First Person:

Material advantages aren't

usually necessary for success

Graduate Hannah McLaughlin wrote the letter from which this essay is excerpted to President Bill Chace in February.

It is difficult for me to talk about the experiences that were essential in shaping me, because I always fear that they will be considered before my accomplishments and somehow diminish the results of my work. But as I prepare to graduate from this institution, I have come to realize that my record does not say enough to the administrators and professors I leave behind about the importance of what they are doing here every day. And so, as a small legacy of my own, I would like to pass along just how much their combined efforts have meant to me.

I have had few of the advantages of many Emory students. My family has always struggled economically, although both of my parents have jobs-my father often works 60 to 80 hours a week as a truck driver and mechanic. At various times in my life, I have been a patient at low-cost health clinics for the uninsured and the recipient of free school lunches and donated clothes for the poor. During my adolescence, my parents struggled through a bankruptcy and tried to hide their uncertainties from my brothers and me when they were not sure that we would still a have a place to live in a month's time.

But my mother and father were proud and determined people. They believed that our hardships were temporary and our success certain. Nothing happens in this world without hard work, they said, and everybody has a chance.

I took their words to heart, and at fourteen I took a job waiting tables in the summer and kept it for six years, paying for braces, car, computer and what the University requested to supplement the scholarships and grants it awarded me.

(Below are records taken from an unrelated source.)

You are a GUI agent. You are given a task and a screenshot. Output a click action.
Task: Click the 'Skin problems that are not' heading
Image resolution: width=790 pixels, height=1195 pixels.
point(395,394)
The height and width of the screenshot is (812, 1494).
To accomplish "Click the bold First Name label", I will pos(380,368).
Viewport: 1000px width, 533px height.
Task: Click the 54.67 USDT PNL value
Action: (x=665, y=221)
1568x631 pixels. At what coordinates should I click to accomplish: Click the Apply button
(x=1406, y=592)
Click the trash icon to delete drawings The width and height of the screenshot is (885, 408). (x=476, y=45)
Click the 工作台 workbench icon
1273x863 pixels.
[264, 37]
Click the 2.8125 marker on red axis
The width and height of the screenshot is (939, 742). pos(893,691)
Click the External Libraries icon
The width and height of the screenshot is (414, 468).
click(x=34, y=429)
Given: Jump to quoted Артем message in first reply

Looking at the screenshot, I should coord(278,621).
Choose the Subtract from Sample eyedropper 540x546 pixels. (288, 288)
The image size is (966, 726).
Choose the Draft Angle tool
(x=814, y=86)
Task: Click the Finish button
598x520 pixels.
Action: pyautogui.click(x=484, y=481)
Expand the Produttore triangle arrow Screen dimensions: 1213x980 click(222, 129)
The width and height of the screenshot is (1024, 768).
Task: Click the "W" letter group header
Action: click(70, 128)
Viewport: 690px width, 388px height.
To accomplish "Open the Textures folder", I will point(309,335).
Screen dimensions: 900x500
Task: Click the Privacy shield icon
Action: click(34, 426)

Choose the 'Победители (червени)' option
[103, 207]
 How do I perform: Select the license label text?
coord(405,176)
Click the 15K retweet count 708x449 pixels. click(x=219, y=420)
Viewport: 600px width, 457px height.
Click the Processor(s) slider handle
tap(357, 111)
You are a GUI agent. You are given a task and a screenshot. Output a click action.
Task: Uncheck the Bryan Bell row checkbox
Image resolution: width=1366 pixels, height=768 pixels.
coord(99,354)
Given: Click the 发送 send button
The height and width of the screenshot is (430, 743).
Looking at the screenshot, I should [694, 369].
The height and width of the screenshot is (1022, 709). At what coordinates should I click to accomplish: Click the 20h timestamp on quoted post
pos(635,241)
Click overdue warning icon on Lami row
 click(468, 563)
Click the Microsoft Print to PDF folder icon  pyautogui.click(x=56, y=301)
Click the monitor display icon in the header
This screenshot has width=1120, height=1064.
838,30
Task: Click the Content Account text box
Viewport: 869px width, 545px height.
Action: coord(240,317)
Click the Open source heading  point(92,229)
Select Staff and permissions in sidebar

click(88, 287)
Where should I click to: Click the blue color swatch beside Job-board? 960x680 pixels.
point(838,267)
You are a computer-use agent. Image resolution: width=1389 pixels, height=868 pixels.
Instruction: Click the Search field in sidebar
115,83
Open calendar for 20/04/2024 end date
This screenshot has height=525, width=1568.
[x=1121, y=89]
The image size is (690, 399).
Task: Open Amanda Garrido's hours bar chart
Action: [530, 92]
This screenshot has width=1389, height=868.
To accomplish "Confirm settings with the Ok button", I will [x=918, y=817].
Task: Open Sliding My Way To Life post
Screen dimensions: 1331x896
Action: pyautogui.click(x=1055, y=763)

But I do not want to dwell on my past or imply that I wish it could have been different. On the contrary, I view my experience with pride, and I would not change it if I could. My upbringing taught me the merit of hard work and, more importantly, the value of my education. I knew early on that getting an education was the only way I would ever do better than my parents had done, and I also knew that learning meant power. I love my parents, and I have long understood that no one would care what they suffered and nothing would change for people like us unless we received the education and developed the public voice to make it happen.

When Emory awarded me the financial aid that made it possible for me to come to Atlanta, my first thought was that I would have to prove myself worthy of the faith the University had shown me. I was too naive to be afraid, and I already knew what it meant to start with very little and make good anyway. I came here for an education, and whatever the University had given me, I meant to pay back in terms of achievement.

My Emory education is already opening doors of opportunity for me. I am rapidly entering a larger world in which I feel that I have a voice and the power to make changes. Last year I received the Beinecke Scholarship, which will help finance my first two years of graduate school in the study of English, and this year I received a Rotary Club Ambassadorial Scholarship, which will fund a year of study overseas.

In the future, my goals are to write and teach at the university level. I hope my academic writing will stand as a testament to the intellectual distances a person of my background can travel. I also hope that as a professor I will be of special help to students from backgrounds similar to my own, who may have trouble adjusting to the college environment.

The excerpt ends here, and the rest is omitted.